At 65 years of age, Jean-Philippe Rameau was the alpha male of the Paris Opéra. By the time he wrote Pygmalion in 1748, a delicious one-act, multi-media confection of dance, song, and orchestra, he was so successful and popular that the Opéra limited him to only two new works a year, “for fear of discouraging other composers.” He is one of history’s late bloomers, though.

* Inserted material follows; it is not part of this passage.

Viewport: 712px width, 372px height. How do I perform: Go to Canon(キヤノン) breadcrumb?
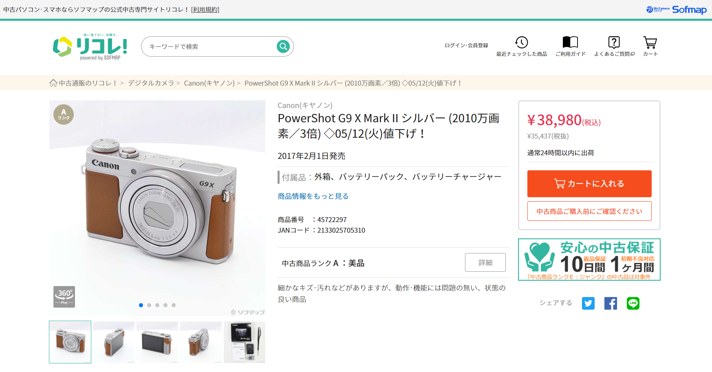tap(209, 83)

He’d been a distinguished music theorist and keyboard performer for decades before he caught the theater bug and wrote his first opera at age 50.
For this production, he chose one of the really sunny poems from Ovid, where the sculptor falls in love with his creation, she reciprocates, the gods give their blessing, and the poetry is its most luscious:
[Pygmalion falling in love with his sculpture, 1717 English translation by Dryden, Garth et al:]
It caught the carver with his own deceit:
He knows ’tis madness, yet he must adore,
And still the more he knows it, loves the more:
The flesh, or what so seems, he touches oft,
Which feels so smooth, that he believes it soft.
In Paris, Rameau was writing for some of the best theater artists in the business. Paris Opéra company dancers, no longer the amateur courtiers of the Louis XIV era, were professional virtuosos capable of fully realizing the expressive potential and emotionalism of Rameau’s music. He gave them something to sink their teeth into when he wrote Pygmalion’s evocative scene of the statue changing from stone to flesh. And followed it up with a delightful interlude when the gods teach her how to move and—of course!—dance.
The music is as delectable as the poetry and the story has a happy ending. What could be better? Pygmalion became a big success and Rameau’s most-performed opera.